Give again, word for word, each line of the data from the first through the one containing "This screenshot has width=1057, height=800.". Pictures stay out.

Data shown: Begin

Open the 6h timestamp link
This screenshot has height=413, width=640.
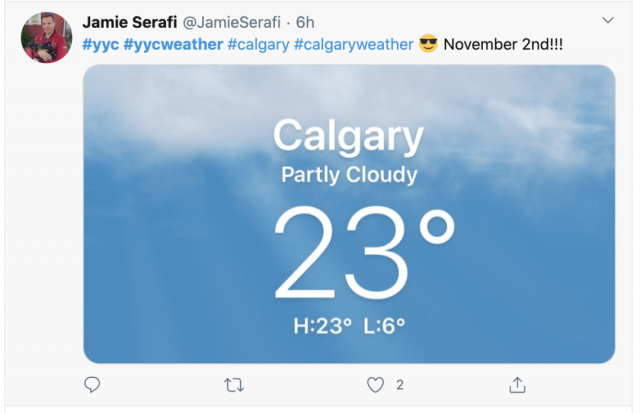click(x=305, y=22)
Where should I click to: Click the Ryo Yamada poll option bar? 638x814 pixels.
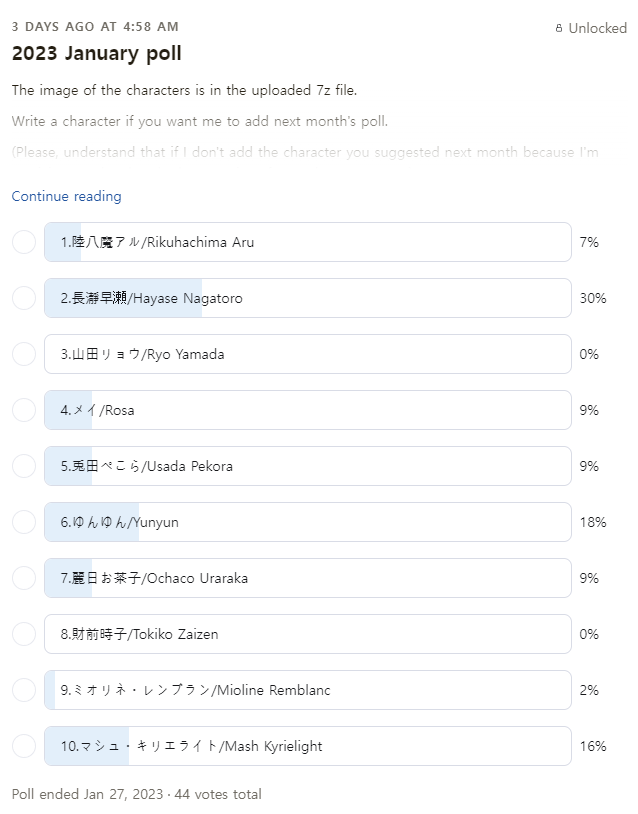coord(307,354)
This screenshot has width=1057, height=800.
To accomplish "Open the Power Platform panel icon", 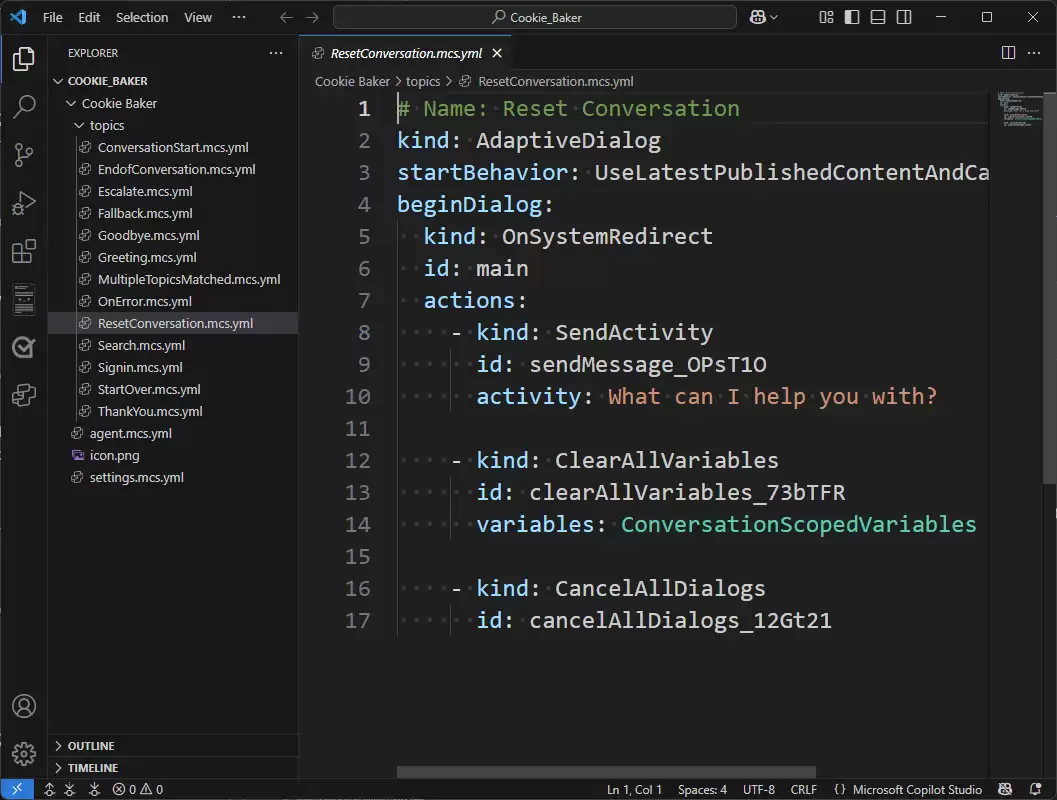I will point(25,395).
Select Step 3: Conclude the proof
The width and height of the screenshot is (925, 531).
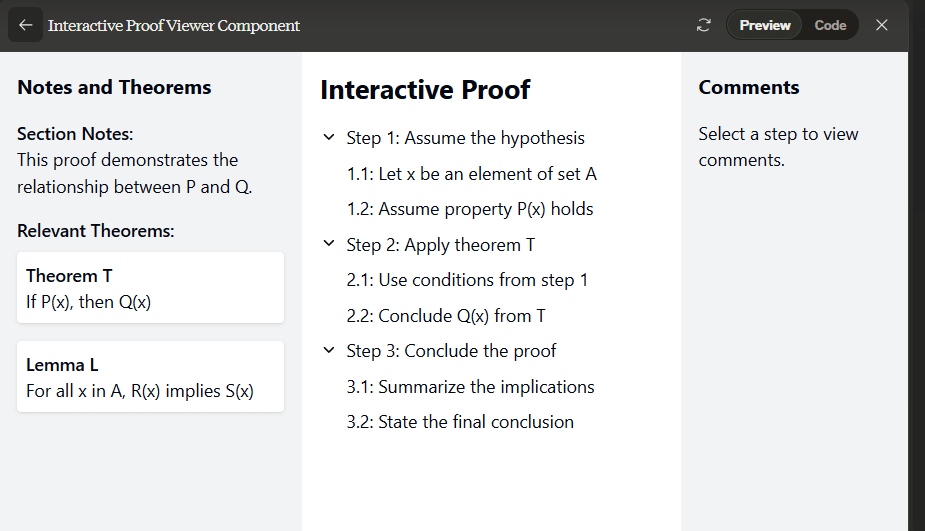pos(451,351)
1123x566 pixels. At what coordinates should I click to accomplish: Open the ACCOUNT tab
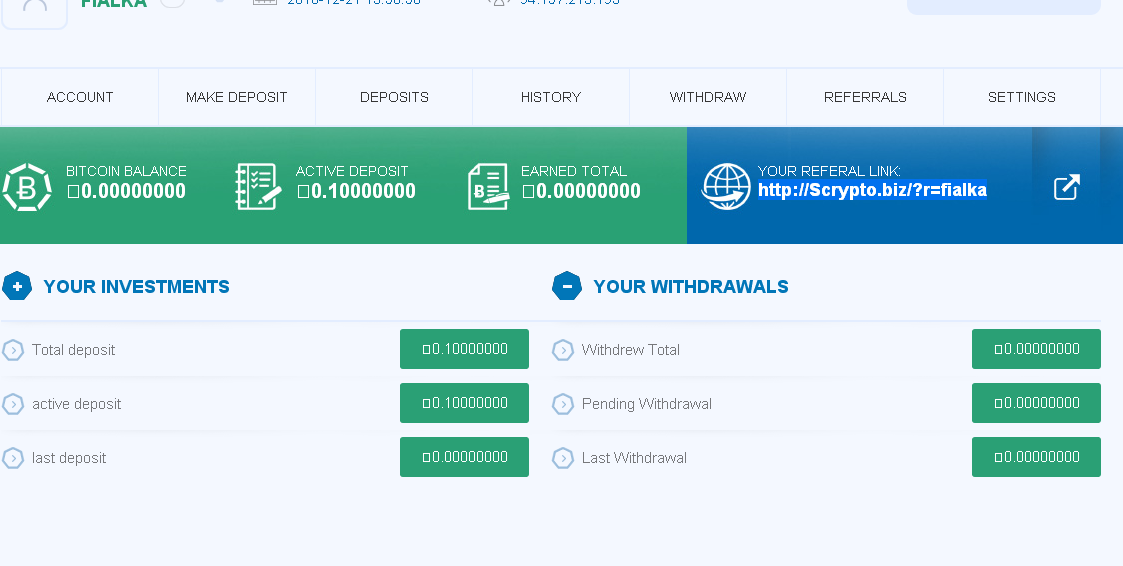(x=80, y=97)
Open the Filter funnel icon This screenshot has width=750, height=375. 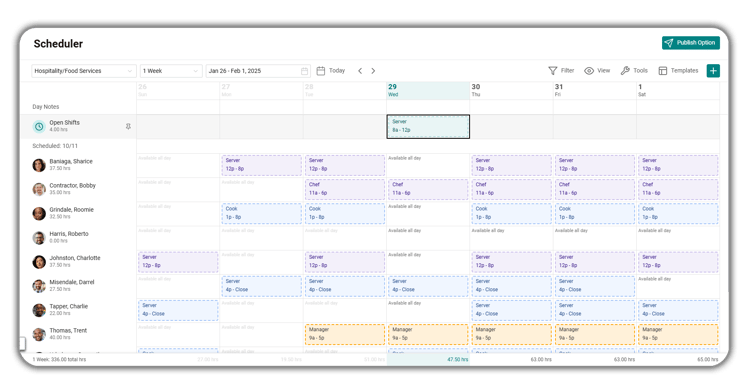point(552,71)
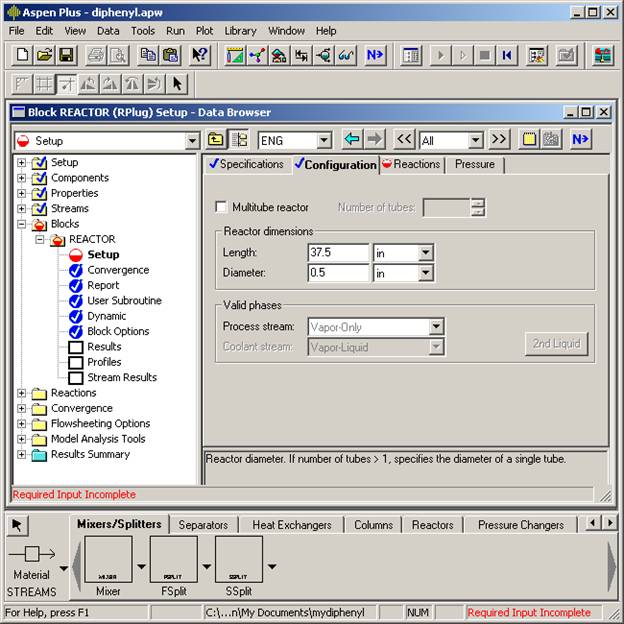Enable the Multitube reactor checkbox
Viewport: 624px width, 624px height.
pos(221,207)
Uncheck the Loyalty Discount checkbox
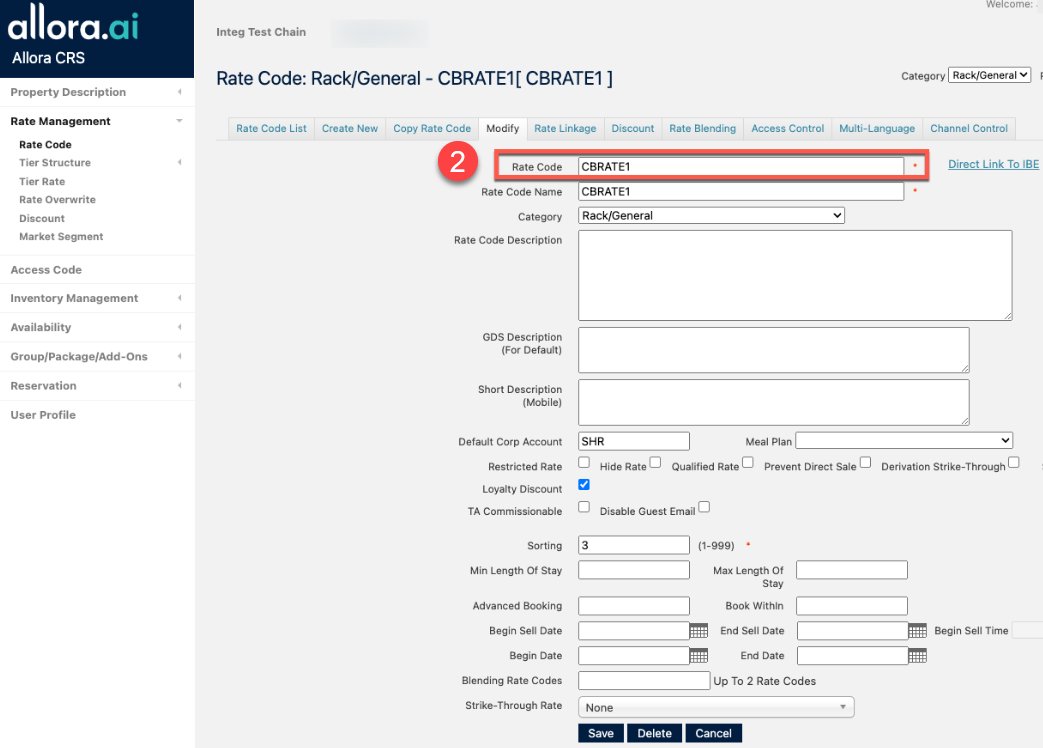Image resolution: width=1043 pixels, height=748 pixels. pos(584,485)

Data shown: End

▶ **Written reply**:
Open the 6h timestamp link
This screenshot has height=413, width=640.
click(x=305, y=22)
Where should I click to: Click the Ryo Yamada poll option bar? 638x814 pixels.
coord(307,354)
This screenshot has width=1057, height=800.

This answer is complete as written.